Problem to solve ▸ Write out the lines below exactly, beginning at the one with "Screen dimensions: 208x154" and stopping after the one with "This screenshot has height=616, width=1046."; the pictures are not copied.

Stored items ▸
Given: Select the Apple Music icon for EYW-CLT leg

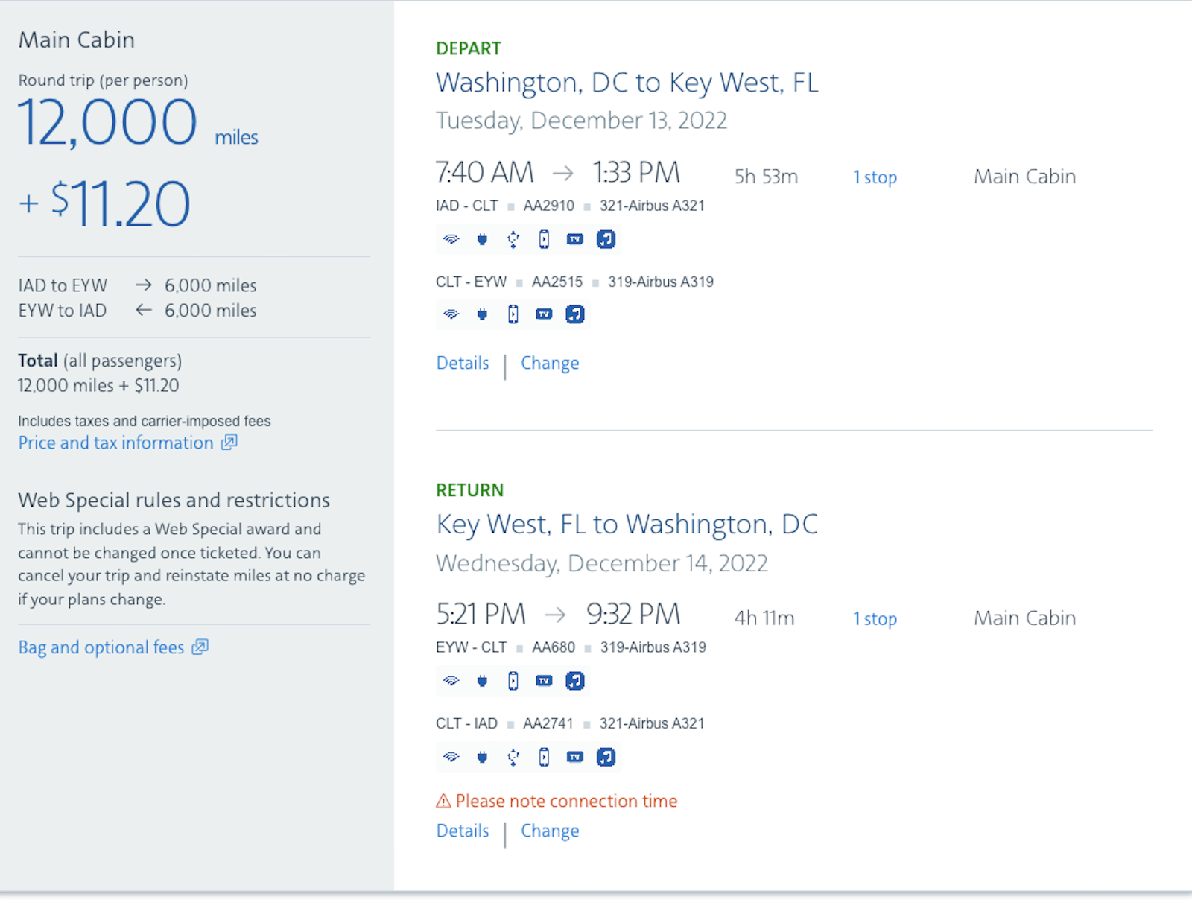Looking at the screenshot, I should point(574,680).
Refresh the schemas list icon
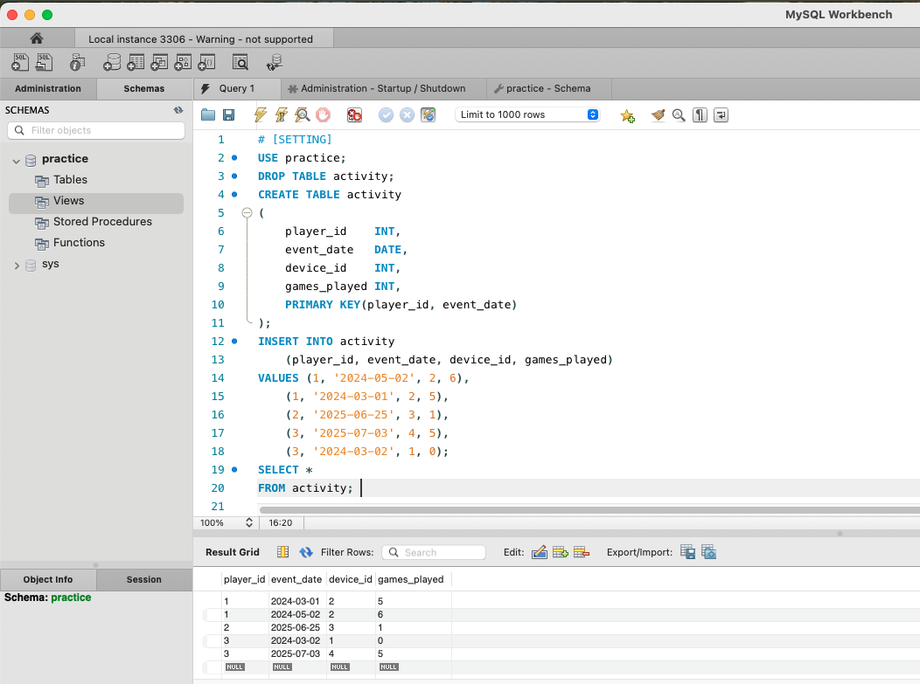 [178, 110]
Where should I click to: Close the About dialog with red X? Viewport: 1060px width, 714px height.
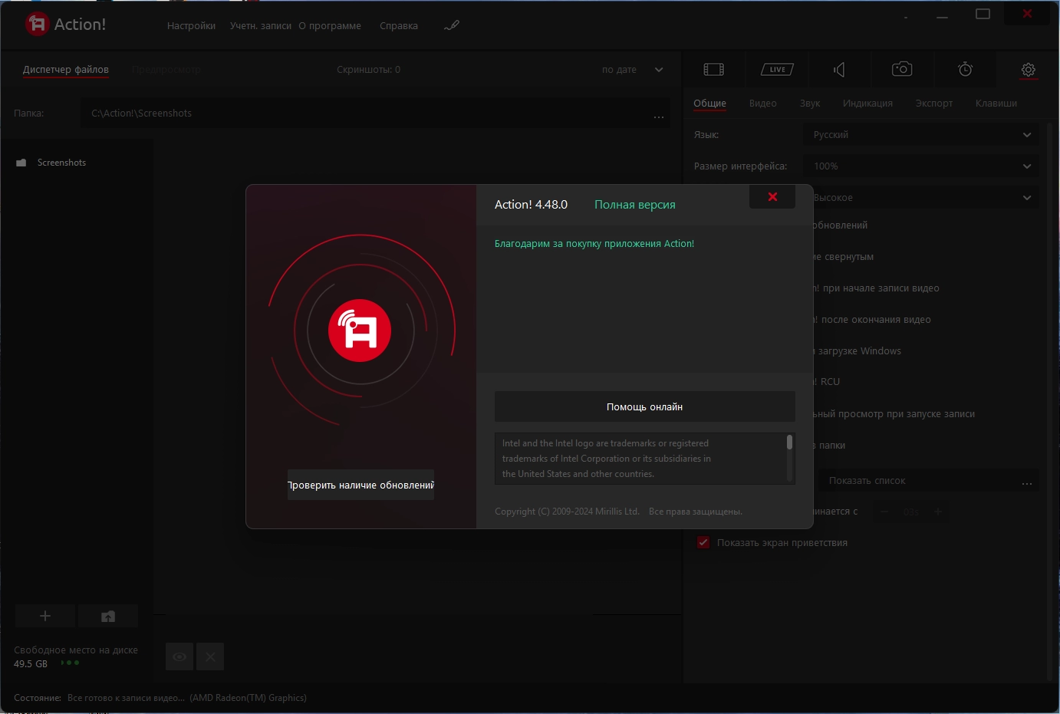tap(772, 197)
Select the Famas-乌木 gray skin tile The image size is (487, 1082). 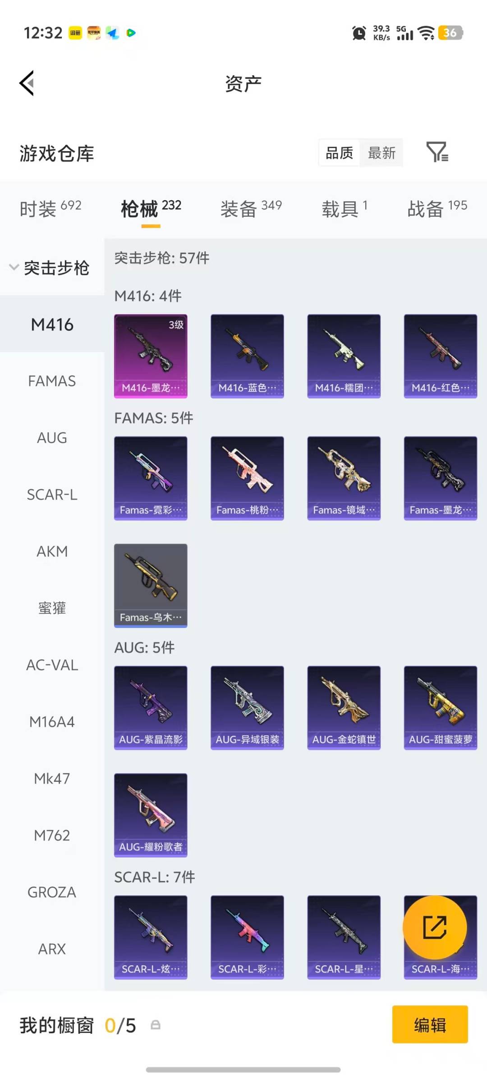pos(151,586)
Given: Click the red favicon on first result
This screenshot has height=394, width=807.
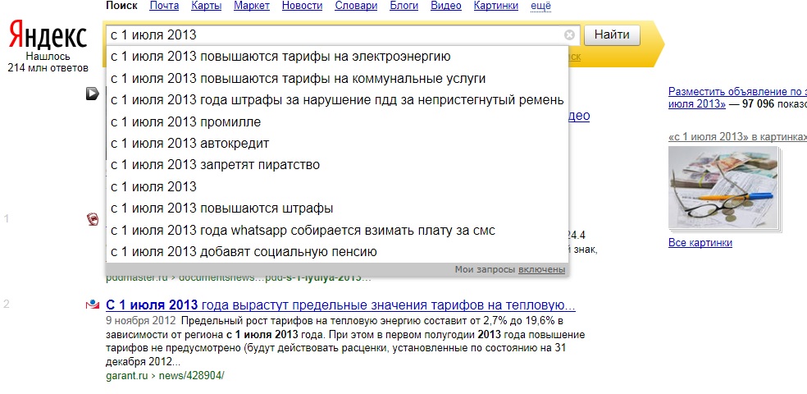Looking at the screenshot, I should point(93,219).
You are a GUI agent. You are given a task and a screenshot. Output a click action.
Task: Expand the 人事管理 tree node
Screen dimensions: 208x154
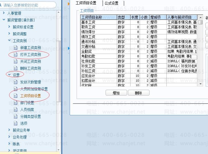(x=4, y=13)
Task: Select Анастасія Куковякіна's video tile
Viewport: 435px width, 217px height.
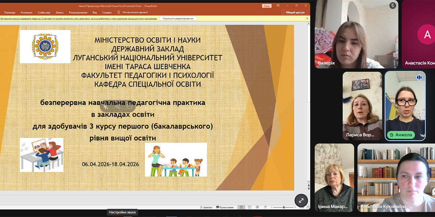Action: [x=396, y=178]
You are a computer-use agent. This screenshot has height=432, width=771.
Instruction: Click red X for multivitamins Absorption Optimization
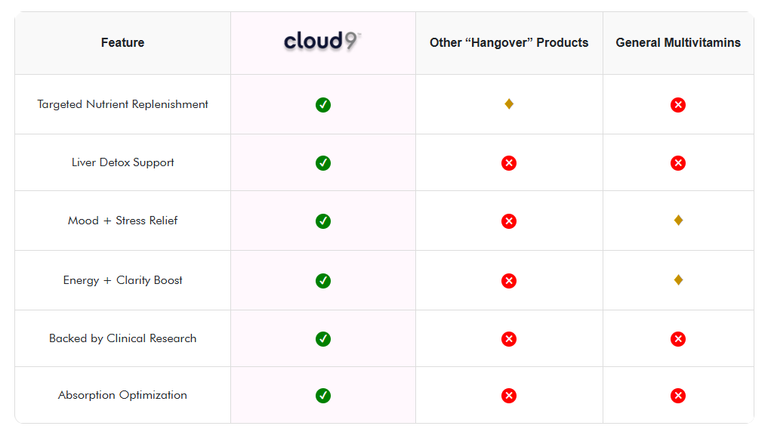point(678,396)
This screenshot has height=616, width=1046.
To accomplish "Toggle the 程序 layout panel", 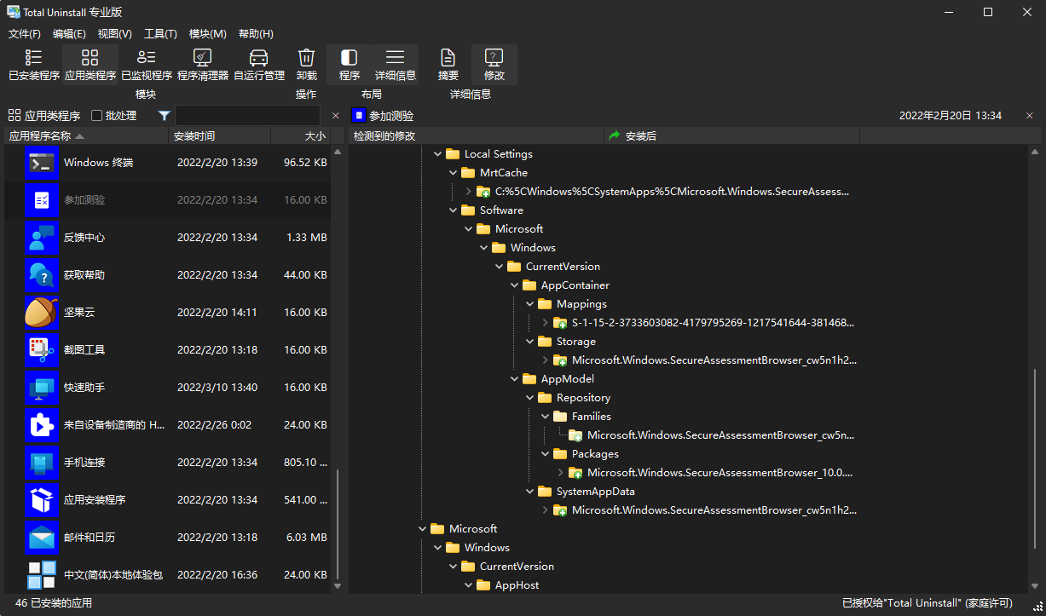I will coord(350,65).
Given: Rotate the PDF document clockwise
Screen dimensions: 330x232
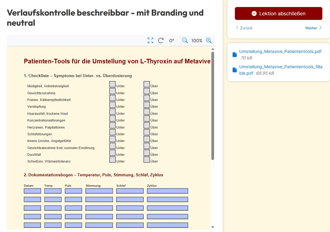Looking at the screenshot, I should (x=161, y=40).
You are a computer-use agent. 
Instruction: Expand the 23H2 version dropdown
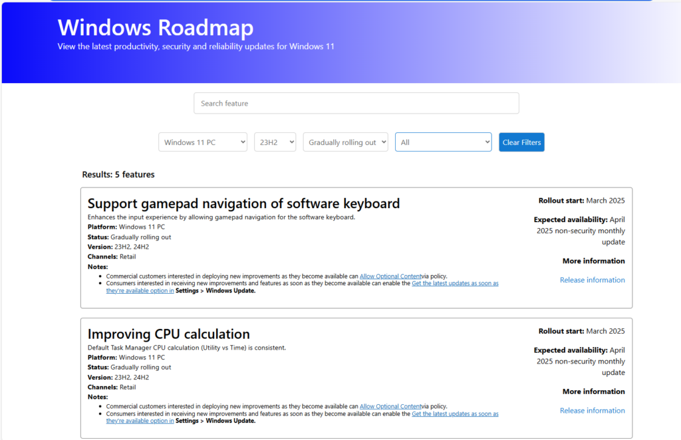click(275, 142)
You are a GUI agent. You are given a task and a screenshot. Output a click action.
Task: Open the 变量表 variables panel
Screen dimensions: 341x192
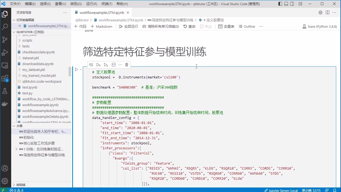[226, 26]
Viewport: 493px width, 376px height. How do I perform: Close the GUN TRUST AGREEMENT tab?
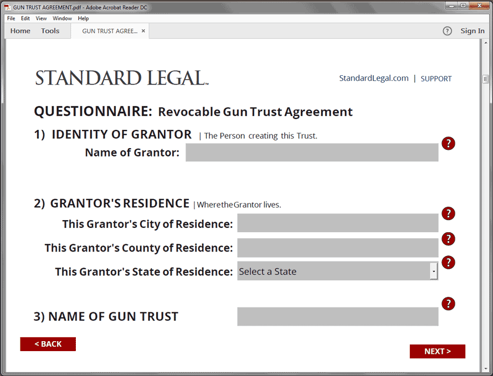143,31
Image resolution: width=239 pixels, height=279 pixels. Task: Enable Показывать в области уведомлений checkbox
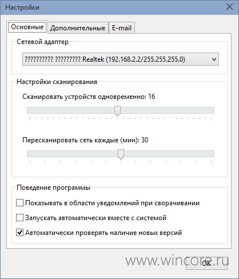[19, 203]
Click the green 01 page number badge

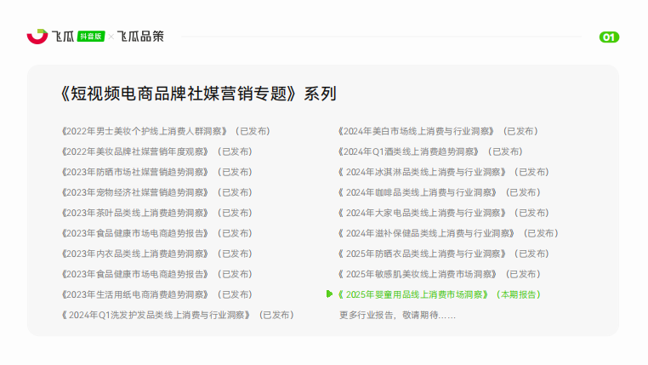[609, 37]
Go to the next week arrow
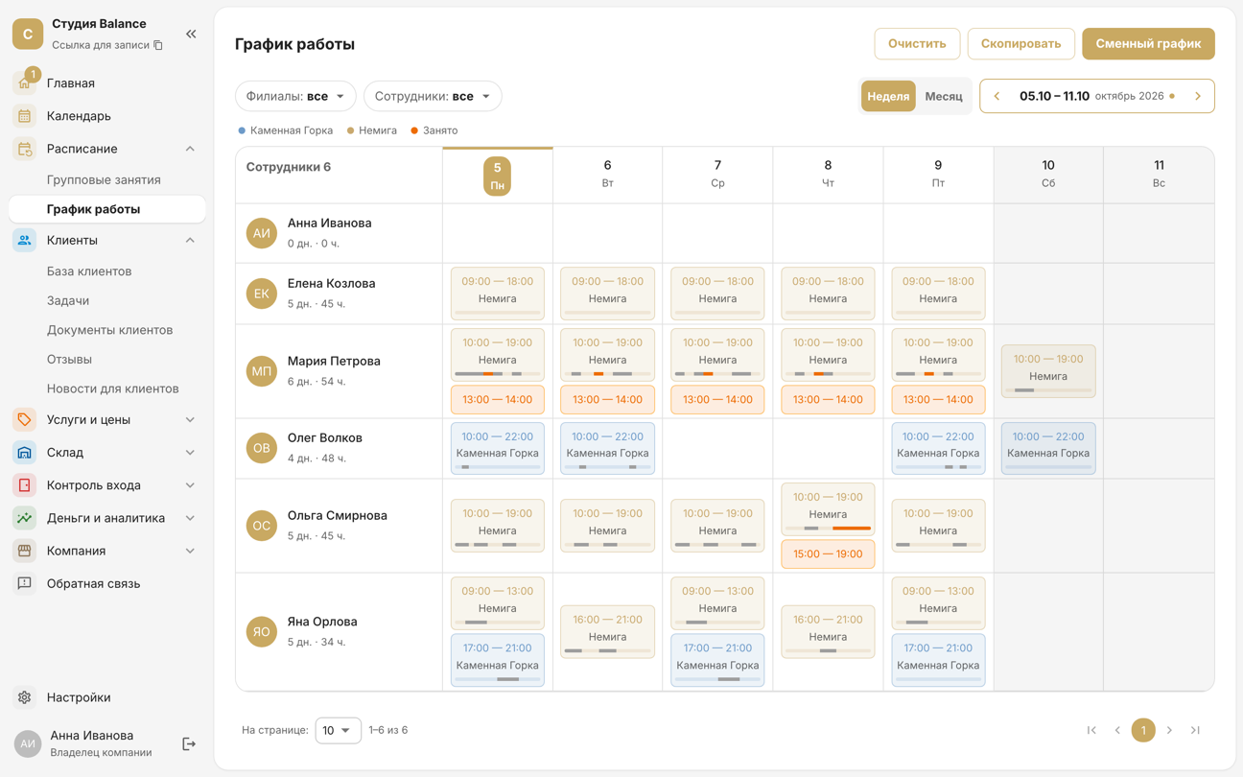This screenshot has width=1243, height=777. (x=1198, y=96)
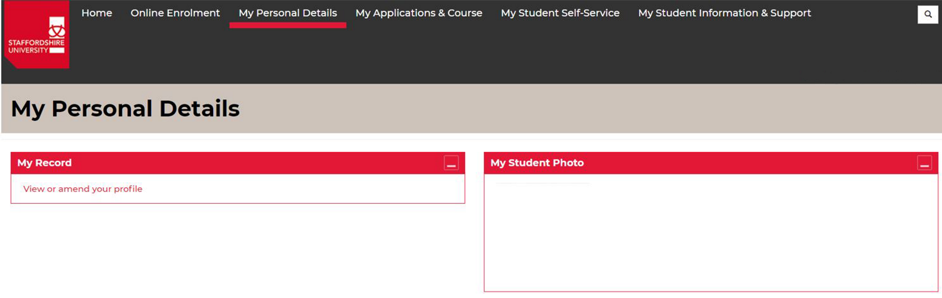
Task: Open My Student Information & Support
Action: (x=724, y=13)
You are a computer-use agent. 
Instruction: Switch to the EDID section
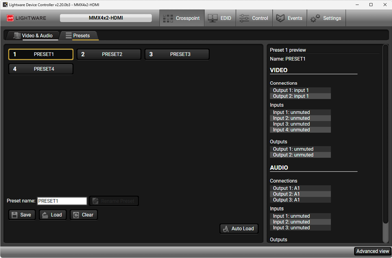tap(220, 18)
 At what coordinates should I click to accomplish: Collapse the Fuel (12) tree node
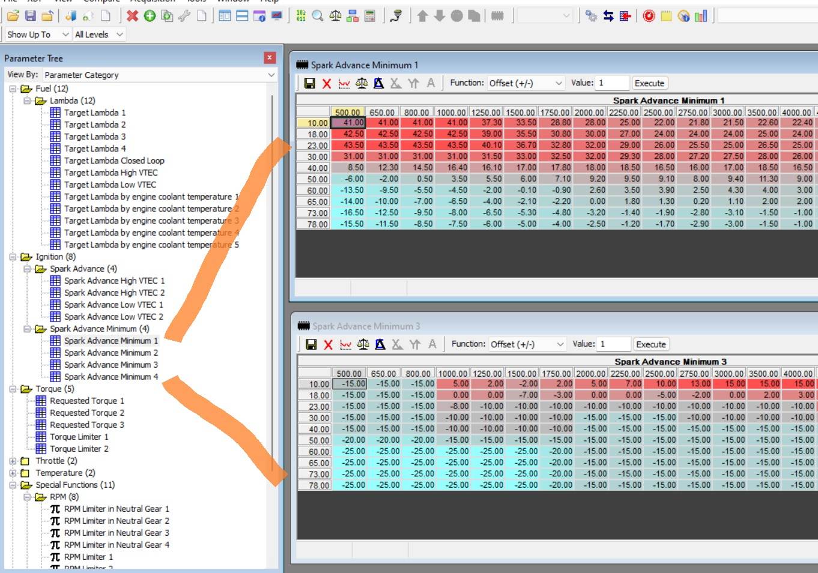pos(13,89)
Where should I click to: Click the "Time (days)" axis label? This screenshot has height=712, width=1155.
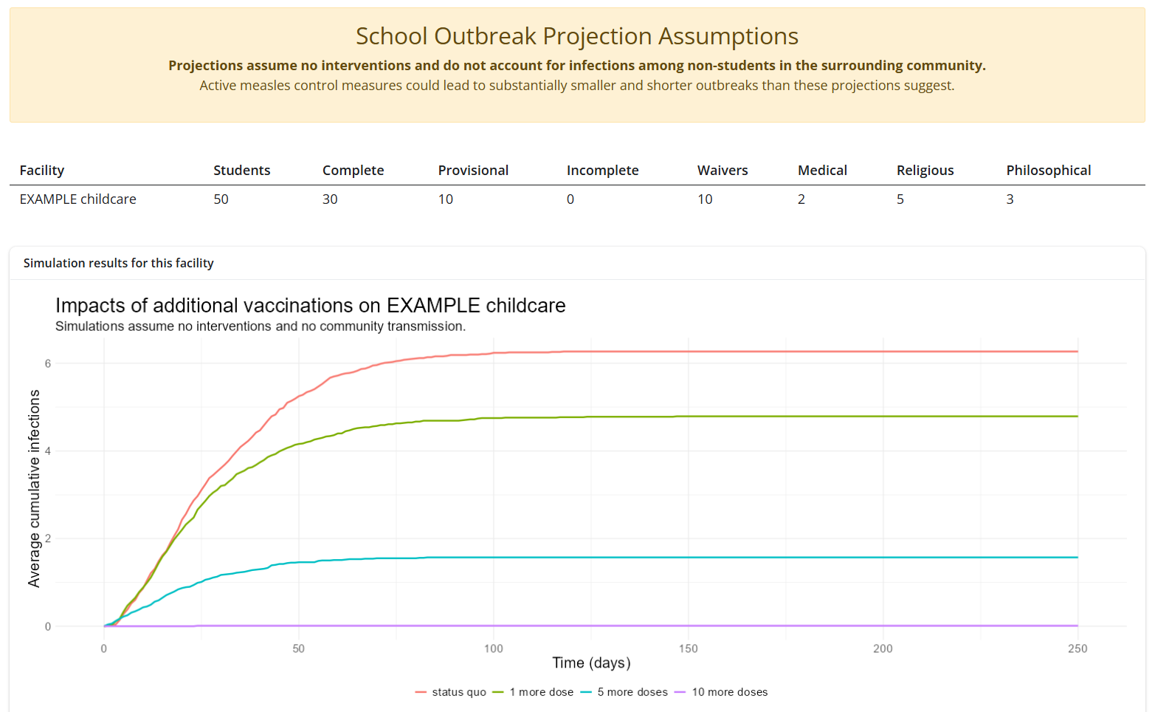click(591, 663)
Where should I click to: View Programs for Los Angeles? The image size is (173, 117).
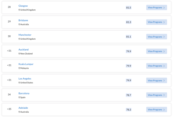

Written solution ▸
Screen dimensions: 208x154
(x=4, y=13)
Task: Select Анастасія Куковякіна's video tile
Viewport: 435px width, 217px height.
Action: [x=396, y=178]
You are a computer-use agent. This screenshot has height=432, width=771.
Instruction: Click red X for multivitamins Absorption Optimization
point(678,396)
This screenshot has height=616, width=1046.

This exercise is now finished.